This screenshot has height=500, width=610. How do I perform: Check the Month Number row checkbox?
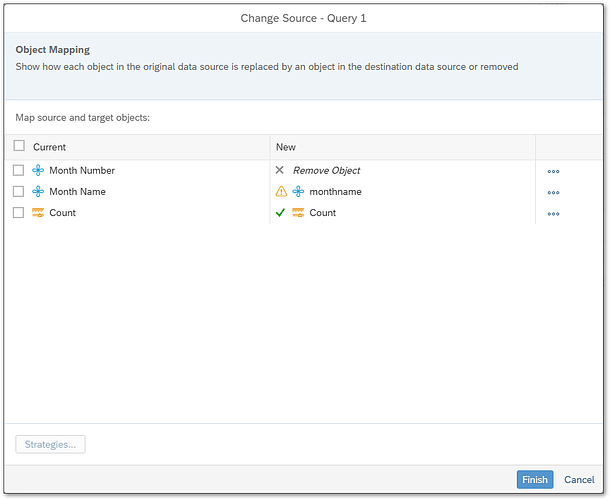pyautogui.click(x=19, y=170)
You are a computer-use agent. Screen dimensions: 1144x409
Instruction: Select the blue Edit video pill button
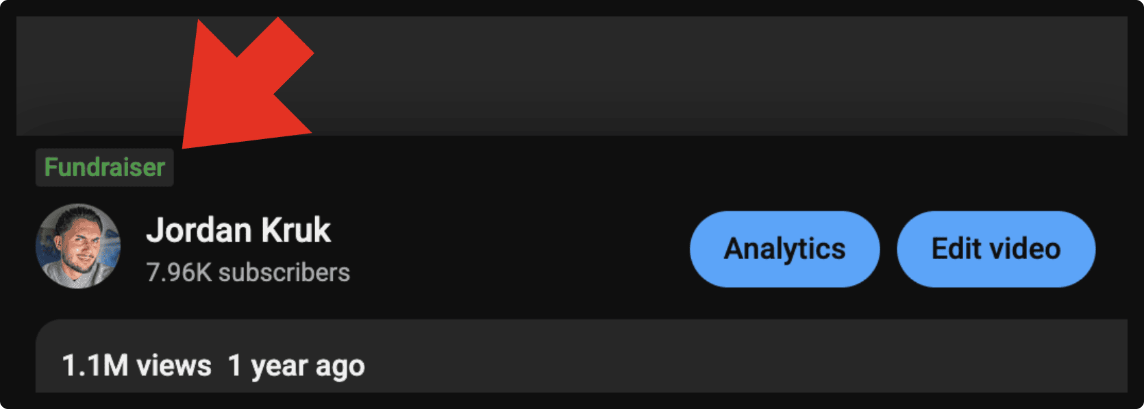[996, 249]
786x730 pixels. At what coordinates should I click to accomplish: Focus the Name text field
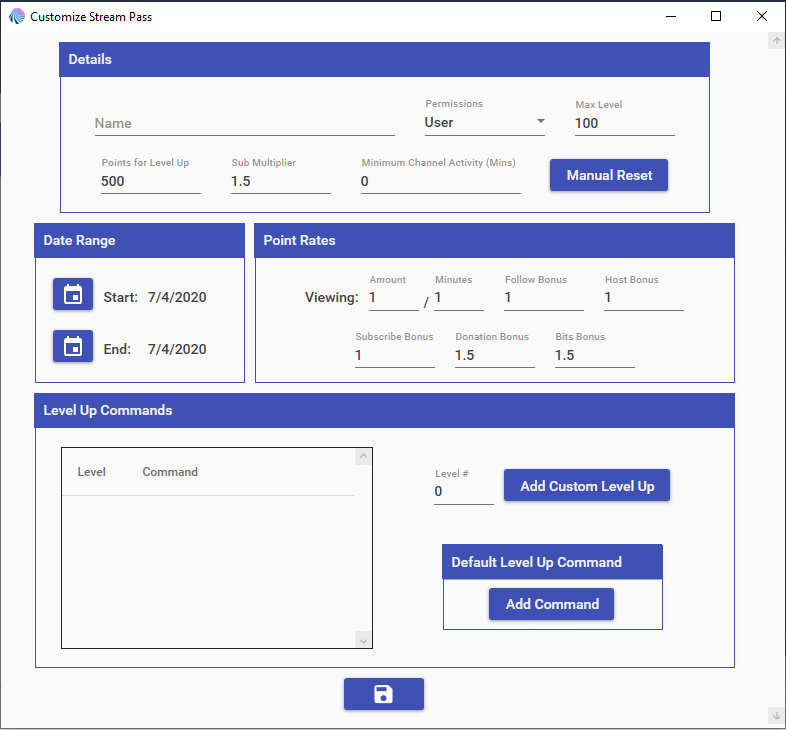point(244,124)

— Task details —
Reproduce every row above in full, adding 36 to each coordinate value in the answers and leaving all other text unchanged. Omit the pictures from your response.

— Response —
This screenshot has height=500, width=610. How do I perform: Check the Month Number row checkbox?
pyautogui.click(x=55, y=206)
You are a computer-use agent. Screen dimensions: 1144x409
Instruction: Select the blue Edit video pill button
[1032, 285]
786x730 pixels. At what coordinates should I click to accomplish: Focus the Name text field
point(280,160)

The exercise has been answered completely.